About this exercise — Up to and including the line that contains "You are a computer-use agent. The height", repeat each line of the data exactly, starting from the first.

[Collected data]
[Start of section]

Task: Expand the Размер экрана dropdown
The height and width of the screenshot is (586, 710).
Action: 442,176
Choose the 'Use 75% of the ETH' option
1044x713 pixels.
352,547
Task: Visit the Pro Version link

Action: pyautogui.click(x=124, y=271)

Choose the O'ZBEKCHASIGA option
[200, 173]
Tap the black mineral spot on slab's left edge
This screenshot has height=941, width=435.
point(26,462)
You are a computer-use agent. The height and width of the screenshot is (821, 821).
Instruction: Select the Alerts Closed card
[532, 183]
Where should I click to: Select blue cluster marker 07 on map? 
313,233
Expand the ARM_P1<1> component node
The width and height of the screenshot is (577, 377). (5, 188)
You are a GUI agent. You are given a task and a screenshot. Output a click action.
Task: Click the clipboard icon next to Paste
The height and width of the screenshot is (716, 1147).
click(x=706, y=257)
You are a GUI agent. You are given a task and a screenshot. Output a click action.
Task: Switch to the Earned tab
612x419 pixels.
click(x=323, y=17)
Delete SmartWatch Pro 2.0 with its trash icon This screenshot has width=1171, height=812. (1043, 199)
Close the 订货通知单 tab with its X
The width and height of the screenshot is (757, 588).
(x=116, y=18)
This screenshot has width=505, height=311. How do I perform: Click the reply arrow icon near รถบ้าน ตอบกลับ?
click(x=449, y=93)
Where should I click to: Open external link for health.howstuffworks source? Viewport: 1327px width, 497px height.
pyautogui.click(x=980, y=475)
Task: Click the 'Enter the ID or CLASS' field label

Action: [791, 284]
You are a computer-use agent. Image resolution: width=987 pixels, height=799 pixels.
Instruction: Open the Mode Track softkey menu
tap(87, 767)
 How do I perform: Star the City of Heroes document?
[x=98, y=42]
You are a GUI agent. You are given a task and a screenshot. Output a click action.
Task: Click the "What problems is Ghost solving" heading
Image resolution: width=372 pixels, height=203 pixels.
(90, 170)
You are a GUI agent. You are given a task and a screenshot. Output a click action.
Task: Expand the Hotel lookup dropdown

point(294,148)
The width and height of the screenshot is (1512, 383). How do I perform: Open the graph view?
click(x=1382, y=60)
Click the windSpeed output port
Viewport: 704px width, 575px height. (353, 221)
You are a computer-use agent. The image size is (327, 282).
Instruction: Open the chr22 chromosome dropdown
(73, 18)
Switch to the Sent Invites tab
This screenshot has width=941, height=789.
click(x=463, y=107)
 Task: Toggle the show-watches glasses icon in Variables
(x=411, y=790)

[End of section]

Task answer —
Task: Expand the Размер экрана dropdown
The height and width of the screenshot is (586, 710).
Action: 442,176
Choose the 'Use 75% of the ETH' option
1044x713 pixels.
352,547
Task: Visit the Pro Version link

Action: pyautogui.click(x=124, y=271)

Choose the O'ZBEKCHASIGA option
[200, 173]
Tap the black mineral spot on slab's left edge
This screenshot has height=941, width=435.
point(26,462)
You are a computer-use agent. The height and width of the screenshot is (821, 821).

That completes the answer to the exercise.